PRZYTOCZONY TEKST>
▬▬▬
Pasja i doświadczenie sprawiły więc, że z małej grupki spotykającej się pierwotnie w soboty wyrosło prężnie działające stowarzyszenie, które ma na swoim koncie organizację niejednego, ciekawego wydarzenia.

Artur Rychliński tłumaczy przewrotnie: „Chcemy zarażać zdrowiem. Zdrowym stylem życia. Tu dawno już przestało chodzić tylko o bieganie. Zwracamy uwagę na żywienie. Na to, co pijemy. Dzielimy się z innymi doświadczeniem, promujemy zdrowy styl życia, ruch, gimnastykę. W tej chwili nasza grupa liczy prawie 130 biegaczy, a na treningi przychodzi zawsze kilkadziesiąt osób: całe rodziny z dziećmi, emeryci, doświadczeni biegacze oraz amatorzy, osoby o świetnie wyrzeźbionym ciele czy takie, które borykają się z nadwagą. Nie ma ograniczeń. Każdy może zacząć biegać.” A Marcin Olechowski dodaje: „Dzięki takiemu zróżnicowaniu na treningach panuje niesamowita, niemalże rodzinna atmosfera. Ruszamy się razem i świetnie bawimy: a to sprzątamy las, a to pływamy kajakami.”

Organizują grupowe treningi w różnych częściach Polski. Część zawodników osiąga sukcesy na polskich i światowych zawodach: maratonach i półmaratonach, biegach górskich, runmagedonach, biegach ultra do 100 km, a także na niezliczonej ilości biegów okolicznościowych na 5, 10 i 15 km na terenie Polski i Europy. Kilku biegaczy ma w planach Koronę Maratonów Świata (Maraton na każdym kontynencie) i Koronę półmaratonów Europejskich (półmaraton w każdym kraju Europy).

Biegacze od czasu do czasu spotykają się również z sekcjami BBL z pozostałych miast Polski. Co roku urządzają także bieg charytatywny dla potrzebujących chorych. Całość dochodu z takiego biegu przeznaczana jest na pomoc medyczną.
▬▬▬
DANE ŹRÓDŁOWE>
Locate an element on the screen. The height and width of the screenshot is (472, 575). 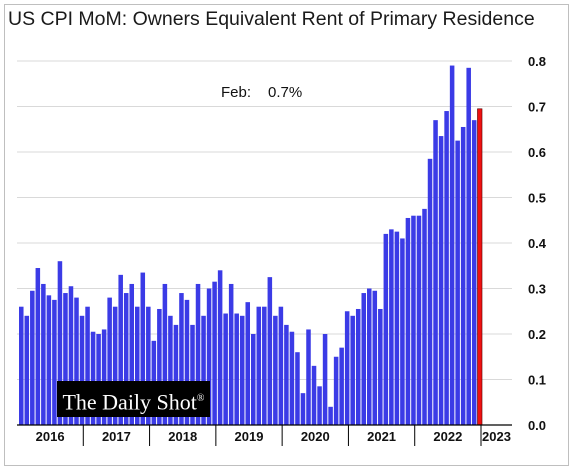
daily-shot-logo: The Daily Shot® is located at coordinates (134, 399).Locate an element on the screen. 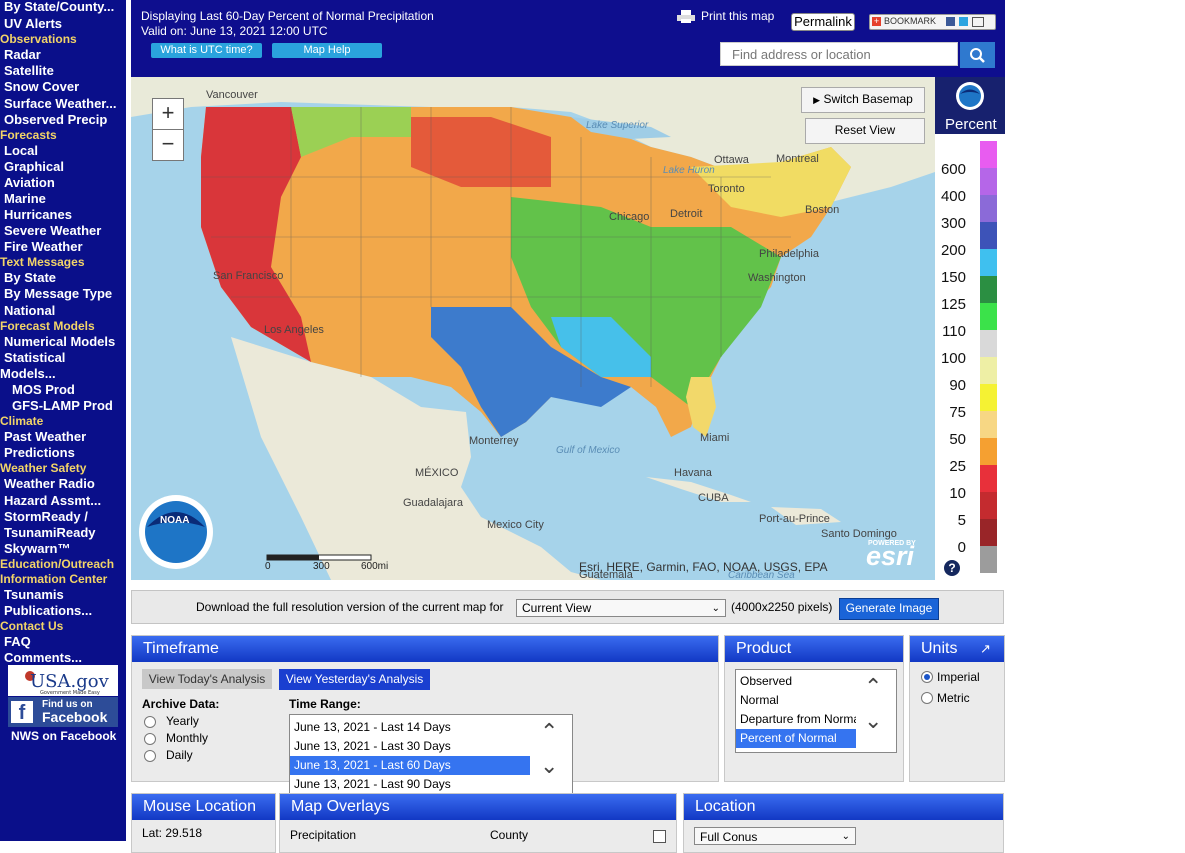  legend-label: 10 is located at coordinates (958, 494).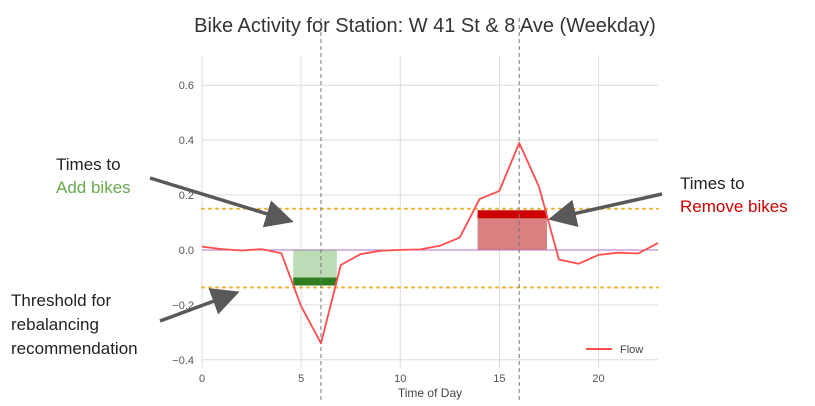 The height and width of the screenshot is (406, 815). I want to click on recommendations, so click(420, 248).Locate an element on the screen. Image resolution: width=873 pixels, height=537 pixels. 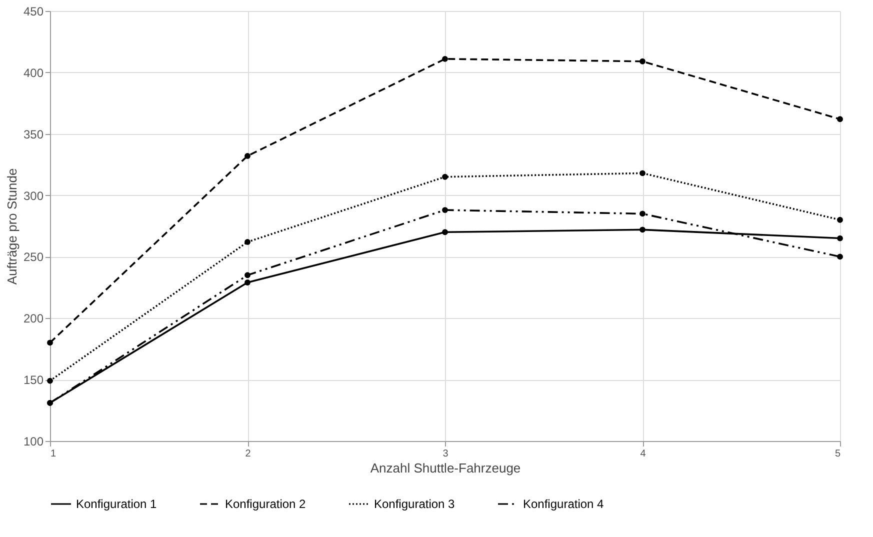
▬▬▬
ZADANIA DO WYKONANIA>
a) Wypisz z tekstu o stowarzyszeniu biegaczy fragment od „Organizują grupowe treningi” do „każdym kraju Europy).”, łącznie z tymi słowami.
b) Na co według tekstu o stowarzyszeniu biegaczy przeznaczany jest cały dochód z corocznego biegu charytatywnego?
c) Kontynuuj tekst o stowarzyszeniu biegaczy od miejsca, w którym się kończy.

WYNIKI ZADAŃ>
a)
Organizują grupowe treningi w różnych częściach Polski. Część zawodników osiąga sukcesy na polskich i światowych zawodach: maratonach i półmaratonach, biegach górskich, runmagedonach, biegach ultra do 100 km, a także na niezliczonej ilości biegów okolicznościowych na 5, 10 i 15 km na terenie Polski i Europy. Kilku biegaczy ma w planach Koronę Maratonów Świata (Maraton na każdym kontynencie) i Koronę półmaratonów Europejskich (półmaraton w każdym kraju Europy).

b) Na pomoc medyczną.

c)
Trenerem sekcji zduńskowolskiej jest Mariusz Mann, z wykształcenia fizjoterapeuta, technicznie świetnie przygotowany do prowadzenia treningów oraz udzielania pomocy w przypadku urazów czy po prostu tzw. „zakwasów”. Zarówno on, jak i pozostali członkowie grupy doskonale wiedzą, jak ważne dla ludzi aktywnie żyjących jest prawidłowe nawodnienie.

W przypadku intensywnych wysiłków fizycznych zaleca się uzupełnianie wody w ilości 500 ml na każde 30 minut treningu. Oczywistą sprawą jest, iż należy rozróżnić aktywność fizyczną amatora od zawodowego sportowca, u którego ilość godzin treningowych wynosi do 4-6 godzin dziennie, a zalecana podaż płynów w jego przypadku zwiększa się nawet do 5-6 l na dzień.

Podczas wysiłku o charakterze interwałowym należy przyjąć taką objętość płynu, jaka wynika z utraty masy ciała spowodowanej poceniem się. Dodatkowa informacja: najlepsze wchłanianie przez organizm spożywanych przez nas płynów odbywa się wtedy, gdy mają one temperaturę tzw. pokojową, która oscyluje w granicach 15-22 stopni.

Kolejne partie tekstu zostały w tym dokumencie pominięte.